WHAT YOU NEED TO DO.
Write out every line below that includes the word "will".

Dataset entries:
BEGIN
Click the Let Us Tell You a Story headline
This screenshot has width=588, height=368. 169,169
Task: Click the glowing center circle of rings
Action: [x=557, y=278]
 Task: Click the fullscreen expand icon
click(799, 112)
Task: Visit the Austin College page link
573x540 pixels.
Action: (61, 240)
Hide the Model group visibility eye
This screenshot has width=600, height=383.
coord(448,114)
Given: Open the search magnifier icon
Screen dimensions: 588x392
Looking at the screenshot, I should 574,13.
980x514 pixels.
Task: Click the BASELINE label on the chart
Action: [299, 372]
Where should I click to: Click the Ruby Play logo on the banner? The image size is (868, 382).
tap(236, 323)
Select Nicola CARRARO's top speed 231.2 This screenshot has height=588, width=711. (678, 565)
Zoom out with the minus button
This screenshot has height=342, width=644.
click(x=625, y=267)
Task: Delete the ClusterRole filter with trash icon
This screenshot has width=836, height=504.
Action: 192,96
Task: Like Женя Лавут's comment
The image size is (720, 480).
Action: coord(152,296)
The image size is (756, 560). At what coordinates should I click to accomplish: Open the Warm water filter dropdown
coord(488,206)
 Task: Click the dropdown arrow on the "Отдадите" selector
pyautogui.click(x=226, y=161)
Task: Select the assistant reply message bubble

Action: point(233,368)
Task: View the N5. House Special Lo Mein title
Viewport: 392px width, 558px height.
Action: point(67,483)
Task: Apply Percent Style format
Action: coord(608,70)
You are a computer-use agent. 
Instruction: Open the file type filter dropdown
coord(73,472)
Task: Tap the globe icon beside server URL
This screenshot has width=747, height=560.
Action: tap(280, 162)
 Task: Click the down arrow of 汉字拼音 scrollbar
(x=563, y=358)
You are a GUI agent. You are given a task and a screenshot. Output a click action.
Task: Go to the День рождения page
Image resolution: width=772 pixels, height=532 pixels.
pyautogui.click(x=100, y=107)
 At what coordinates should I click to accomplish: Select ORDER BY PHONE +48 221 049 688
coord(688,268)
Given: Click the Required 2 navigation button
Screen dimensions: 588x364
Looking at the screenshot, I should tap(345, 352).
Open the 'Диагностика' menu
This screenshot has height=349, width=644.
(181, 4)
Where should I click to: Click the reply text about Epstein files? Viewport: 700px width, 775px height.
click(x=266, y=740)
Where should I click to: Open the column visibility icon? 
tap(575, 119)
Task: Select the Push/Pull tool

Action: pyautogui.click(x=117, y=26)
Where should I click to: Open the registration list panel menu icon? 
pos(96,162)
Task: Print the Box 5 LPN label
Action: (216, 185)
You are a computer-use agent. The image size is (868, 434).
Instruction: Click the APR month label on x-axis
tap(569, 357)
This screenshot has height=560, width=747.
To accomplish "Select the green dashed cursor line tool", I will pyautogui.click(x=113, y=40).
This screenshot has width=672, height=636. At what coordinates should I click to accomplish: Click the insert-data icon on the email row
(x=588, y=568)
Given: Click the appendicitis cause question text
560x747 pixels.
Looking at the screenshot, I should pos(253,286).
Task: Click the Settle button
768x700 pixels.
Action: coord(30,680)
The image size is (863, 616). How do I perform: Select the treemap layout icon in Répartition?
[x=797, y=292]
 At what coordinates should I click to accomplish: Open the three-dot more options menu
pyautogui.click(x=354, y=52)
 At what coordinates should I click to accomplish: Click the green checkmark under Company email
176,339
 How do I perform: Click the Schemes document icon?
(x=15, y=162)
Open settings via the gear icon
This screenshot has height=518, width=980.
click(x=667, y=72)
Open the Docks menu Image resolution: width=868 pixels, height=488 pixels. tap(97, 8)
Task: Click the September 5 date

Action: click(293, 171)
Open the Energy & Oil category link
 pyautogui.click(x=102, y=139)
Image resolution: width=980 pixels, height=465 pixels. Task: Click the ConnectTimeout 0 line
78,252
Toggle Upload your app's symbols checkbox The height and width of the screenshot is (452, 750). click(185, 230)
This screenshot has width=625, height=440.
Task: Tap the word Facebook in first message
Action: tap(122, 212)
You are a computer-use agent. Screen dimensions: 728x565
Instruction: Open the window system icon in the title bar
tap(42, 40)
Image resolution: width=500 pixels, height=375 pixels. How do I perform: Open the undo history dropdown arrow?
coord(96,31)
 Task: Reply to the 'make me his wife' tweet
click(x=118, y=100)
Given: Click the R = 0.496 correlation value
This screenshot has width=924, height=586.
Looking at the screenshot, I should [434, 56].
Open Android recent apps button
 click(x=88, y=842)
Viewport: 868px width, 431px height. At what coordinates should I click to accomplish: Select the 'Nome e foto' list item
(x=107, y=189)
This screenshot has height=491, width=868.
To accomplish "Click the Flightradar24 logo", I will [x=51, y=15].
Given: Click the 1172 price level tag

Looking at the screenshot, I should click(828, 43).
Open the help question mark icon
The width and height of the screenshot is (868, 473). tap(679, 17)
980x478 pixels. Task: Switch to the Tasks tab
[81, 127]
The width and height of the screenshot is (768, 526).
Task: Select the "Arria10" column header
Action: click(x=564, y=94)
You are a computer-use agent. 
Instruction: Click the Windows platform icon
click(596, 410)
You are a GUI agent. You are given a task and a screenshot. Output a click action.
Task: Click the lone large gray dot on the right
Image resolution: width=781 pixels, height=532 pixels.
END
RESULT OF THIS EXERCISE.
To accomplish "Select the green dashed cursor line tool", I will pyautogui.click(x=113, y=40).
To accomplish "Click the Flightradar24 logo", I will [x=51, y=15].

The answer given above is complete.